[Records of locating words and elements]
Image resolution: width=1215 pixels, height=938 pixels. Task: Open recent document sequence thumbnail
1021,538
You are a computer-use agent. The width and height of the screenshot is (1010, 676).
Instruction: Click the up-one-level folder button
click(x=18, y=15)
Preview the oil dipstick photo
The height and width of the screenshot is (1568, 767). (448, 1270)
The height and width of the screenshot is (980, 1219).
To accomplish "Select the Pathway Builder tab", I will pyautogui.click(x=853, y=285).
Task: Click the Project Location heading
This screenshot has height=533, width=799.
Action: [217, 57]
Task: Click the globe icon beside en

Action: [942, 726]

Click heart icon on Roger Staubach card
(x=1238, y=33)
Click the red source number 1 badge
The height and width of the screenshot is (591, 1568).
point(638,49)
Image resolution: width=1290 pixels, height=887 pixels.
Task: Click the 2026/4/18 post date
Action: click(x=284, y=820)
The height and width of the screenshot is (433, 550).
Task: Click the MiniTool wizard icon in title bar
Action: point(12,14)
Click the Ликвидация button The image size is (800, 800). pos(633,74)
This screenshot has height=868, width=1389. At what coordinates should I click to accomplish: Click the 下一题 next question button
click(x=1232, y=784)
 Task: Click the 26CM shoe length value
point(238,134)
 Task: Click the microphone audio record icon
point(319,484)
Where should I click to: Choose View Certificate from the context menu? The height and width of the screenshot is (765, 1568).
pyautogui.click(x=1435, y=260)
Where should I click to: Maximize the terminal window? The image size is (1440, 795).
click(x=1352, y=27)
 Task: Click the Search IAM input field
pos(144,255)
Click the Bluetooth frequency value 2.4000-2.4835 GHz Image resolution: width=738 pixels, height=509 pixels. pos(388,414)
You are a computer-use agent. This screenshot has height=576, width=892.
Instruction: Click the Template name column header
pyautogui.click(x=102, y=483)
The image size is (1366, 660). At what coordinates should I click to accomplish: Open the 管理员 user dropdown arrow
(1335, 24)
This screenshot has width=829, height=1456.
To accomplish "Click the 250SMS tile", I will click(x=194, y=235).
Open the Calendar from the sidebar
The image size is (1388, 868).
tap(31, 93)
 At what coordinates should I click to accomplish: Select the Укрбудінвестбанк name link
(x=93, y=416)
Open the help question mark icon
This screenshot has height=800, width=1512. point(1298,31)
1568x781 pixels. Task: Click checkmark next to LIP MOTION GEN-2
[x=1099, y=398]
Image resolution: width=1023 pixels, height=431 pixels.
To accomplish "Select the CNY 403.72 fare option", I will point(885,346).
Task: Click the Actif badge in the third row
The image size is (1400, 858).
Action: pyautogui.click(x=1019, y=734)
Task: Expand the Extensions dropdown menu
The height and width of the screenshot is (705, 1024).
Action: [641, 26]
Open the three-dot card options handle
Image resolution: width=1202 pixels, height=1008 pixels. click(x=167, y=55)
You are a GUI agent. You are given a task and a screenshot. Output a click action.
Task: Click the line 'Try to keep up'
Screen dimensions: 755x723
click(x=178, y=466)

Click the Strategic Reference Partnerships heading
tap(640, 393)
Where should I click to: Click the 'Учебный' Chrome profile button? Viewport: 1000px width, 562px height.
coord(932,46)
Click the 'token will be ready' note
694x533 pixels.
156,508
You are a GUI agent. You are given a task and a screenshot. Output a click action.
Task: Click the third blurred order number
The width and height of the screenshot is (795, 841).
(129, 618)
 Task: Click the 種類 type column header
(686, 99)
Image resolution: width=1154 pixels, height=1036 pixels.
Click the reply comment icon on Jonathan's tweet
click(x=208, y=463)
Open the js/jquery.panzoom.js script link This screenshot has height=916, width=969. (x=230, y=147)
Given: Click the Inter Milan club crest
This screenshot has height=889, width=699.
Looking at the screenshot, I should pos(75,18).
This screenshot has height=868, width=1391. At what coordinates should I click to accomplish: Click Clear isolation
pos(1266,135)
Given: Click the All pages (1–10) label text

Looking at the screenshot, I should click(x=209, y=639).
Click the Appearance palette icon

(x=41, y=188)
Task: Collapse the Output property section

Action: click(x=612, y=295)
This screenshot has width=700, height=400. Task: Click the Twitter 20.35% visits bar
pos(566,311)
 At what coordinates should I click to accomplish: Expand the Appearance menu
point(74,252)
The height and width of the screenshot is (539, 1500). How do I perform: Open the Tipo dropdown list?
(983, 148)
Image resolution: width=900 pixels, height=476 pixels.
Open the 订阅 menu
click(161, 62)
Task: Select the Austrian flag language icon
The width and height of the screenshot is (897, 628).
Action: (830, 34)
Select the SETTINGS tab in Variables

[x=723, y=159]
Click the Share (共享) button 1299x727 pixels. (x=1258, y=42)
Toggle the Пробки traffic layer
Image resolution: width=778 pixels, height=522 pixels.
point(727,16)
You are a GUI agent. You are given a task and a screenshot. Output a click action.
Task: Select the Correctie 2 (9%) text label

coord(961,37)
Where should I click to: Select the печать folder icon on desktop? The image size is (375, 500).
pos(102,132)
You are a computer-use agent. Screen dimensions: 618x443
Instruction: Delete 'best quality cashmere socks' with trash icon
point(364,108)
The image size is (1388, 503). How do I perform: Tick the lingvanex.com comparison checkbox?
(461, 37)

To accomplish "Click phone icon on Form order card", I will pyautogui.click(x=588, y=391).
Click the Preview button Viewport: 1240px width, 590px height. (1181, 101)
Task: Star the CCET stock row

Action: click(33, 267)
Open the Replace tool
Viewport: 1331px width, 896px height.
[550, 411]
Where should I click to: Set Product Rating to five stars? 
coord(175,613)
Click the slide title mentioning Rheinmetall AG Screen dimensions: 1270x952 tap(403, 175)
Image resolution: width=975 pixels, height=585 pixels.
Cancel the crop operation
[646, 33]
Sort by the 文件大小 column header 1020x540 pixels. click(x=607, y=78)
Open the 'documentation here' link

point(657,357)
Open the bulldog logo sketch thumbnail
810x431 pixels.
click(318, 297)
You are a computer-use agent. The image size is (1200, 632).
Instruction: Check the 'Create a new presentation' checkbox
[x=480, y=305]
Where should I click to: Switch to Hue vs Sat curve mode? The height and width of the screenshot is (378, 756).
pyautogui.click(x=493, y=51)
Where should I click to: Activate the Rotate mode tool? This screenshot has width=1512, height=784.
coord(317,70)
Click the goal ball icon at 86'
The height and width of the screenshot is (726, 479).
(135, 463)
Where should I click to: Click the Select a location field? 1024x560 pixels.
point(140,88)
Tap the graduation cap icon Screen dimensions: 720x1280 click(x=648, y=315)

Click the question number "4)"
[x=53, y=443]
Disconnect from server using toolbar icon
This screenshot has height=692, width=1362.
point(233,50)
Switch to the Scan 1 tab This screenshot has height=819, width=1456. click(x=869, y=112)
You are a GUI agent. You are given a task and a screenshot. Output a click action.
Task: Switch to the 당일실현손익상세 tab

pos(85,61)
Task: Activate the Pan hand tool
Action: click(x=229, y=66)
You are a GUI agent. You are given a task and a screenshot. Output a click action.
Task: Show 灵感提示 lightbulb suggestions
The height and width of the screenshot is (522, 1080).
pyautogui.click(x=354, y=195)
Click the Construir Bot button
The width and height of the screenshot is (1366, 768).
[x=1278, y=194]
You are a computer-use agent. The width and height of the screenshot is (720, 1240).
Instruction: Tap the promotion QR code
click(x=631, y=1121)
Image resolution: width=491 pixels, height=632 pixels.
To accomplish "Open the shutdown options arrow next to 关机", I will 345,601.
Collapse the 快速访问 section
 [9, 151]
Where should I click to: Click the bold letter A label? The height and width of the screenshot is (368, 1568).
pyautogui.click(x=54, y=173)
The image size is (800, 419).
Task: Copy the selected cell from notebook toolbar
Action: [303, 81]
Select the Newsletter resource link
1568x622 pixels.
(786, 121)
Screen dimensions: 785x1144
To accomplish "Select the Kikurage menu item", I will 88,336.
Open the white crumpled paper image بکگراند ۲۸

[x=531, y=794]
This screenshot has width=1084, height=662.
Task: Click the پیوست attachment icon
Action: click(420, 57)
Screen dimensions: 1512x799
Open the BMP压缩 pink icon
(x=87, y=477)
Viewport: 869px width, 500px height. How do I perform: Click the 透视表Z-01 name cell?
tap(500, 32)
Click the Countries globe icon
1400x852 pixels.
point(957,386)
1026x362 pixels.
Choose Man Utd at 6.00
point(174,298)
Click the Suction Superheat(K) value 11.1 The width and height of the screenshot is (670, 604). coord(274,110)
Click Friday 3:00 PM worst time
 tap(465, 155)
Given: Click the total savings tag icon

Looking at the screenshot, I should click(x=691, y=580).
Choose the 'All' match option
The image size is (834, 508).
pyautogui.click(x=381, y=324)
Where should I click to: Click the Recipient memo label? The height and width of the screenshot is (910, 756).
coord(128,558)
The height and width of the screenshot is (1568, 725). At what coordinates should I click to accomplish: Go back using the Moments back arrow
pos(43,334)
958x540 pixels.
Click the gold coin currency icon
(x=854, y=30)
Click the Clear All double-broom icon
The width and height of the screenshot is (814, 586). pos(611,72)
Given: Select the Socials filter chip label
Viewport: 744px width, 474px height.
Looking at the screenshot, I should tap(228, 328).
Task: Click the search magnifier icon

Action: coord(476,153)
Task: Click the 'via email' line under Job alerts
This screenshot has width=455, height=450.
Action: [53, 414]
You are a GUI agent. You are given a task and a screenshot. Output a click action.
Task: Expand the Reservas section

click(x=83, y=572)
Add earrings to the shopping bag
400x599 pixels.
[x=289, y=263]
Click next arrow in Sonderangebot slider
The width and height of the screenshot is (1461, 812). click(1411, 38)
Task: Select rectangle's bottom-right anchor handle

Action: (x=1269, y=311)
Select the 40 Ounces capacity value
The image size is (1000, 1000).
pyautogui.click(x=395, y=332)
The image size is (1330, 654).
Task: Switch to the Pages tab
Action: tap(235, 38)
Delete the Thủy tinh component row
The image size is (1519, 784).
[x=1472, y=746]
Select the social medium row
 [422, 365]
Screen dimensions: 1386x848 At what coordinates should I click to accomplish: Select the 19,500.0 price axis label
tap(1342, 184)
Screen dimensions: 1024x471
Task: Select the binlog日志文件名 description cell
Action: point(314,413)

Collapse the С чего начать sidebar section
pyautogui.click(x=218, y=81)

▸ Work to be completed: Copy out the rows without any change, beginning at the line containing "Viewport: 869px width, 500px" and continuing through the line containing "(x=854, y=30)".

▸ The solution:
Viewport: 869px width, 500px height. How do I perform: Click the 透视表Z-01 name cell?
tap(500, 32)
Click the Countries globe icon
1400x852 pixels.
point(957,386)
1026x362 pixels.
Choose Man Utd at 6.00
point(174,298)
Click the Suction Superheat(K) value 11.1 The width and height of the screenshot is (670, 604). coord(274,110)
Click Friday 3:00 PM worst time
 tap(465, 155)
Given: Click the total savings tag icon

Looking at the screenshot, I should click(x=691, y=580).
Choose the 'All' match option
The image size is (834, 508).
pyautogui.click(x=381, y=324)
Where should I click to: Click the Recipient memo label? The height and width of the screenshot is (910, 756).
coord(128,558)
The height and width of the screenshot is (1568, 725). At what coordinates should I click to accomplish: Go back using the Moments back arrow
pos(43,334)
958x540 pixels.
Click the gold coin currency icon
(x=854, y=30)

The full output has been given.